● Short problem
Reproduce the lines of the listing below word for word. Start at the line containing "Open the help icon in sidebar" and stop after the line containing "tap(907, 244)".

Pointing records for text and elements:
BEGIN

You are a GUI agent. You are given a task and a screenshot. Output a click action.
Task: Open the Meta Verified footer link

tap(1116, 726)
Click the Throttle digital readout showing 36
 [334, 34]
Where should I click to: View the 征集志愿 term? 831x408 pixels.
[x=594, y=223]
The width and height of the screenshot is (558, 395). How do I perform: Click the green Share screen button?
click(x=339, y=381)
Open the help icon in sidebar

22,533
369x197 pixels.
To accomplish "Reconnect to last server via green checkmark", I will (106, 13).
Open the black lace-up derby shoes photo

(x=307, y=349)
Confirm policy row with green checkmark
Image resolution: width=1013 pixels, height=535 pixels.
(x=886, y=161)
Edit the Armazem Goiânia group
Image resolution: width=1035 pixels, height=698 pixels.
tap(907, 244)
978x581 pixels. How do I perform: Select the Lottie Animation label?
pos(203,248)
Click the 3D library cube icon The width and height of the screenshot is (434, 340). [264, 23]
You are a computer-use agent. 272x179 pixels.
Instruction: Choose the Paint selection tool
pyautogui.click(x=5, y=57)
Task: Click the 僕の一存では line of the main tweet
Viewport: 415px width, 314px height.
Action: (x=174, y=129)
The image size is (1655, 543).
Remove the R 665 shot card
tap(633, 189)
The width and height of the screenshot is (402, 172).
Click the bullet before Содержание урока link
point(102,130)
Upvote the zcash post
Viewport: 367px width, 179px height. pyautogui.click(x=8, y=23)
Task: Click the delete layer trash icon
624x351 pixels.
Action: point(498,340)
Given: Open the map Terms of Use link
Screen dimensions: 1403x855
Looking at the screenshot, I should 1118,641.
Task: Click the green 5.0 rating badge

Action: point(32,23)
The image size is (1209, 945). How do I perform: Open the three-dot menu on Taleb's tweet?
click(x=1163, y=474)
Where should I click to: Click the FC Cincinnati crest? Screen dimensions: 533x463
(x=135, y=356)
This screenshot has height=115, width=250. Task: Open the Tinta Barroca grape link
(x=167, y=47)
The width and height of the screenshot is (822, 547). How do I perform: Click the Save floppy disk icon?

END

● The output
Open the help icon in sidebar

22,533
369x197 pixels.
To accomplish "Reconnect to last server via green checkmark", I will (106, 13).
Open the black lace-up derby shoes photo

(x=307, y=349)
Confirm policy row with green checkmark
Image resolution: width=1013 pixels, height=535 pixels.
(x=886, y=161)
Edit the Armazem Goiânia group
Image resolution: width=1035 pixels, height=698 pixels.
tap(907, 244)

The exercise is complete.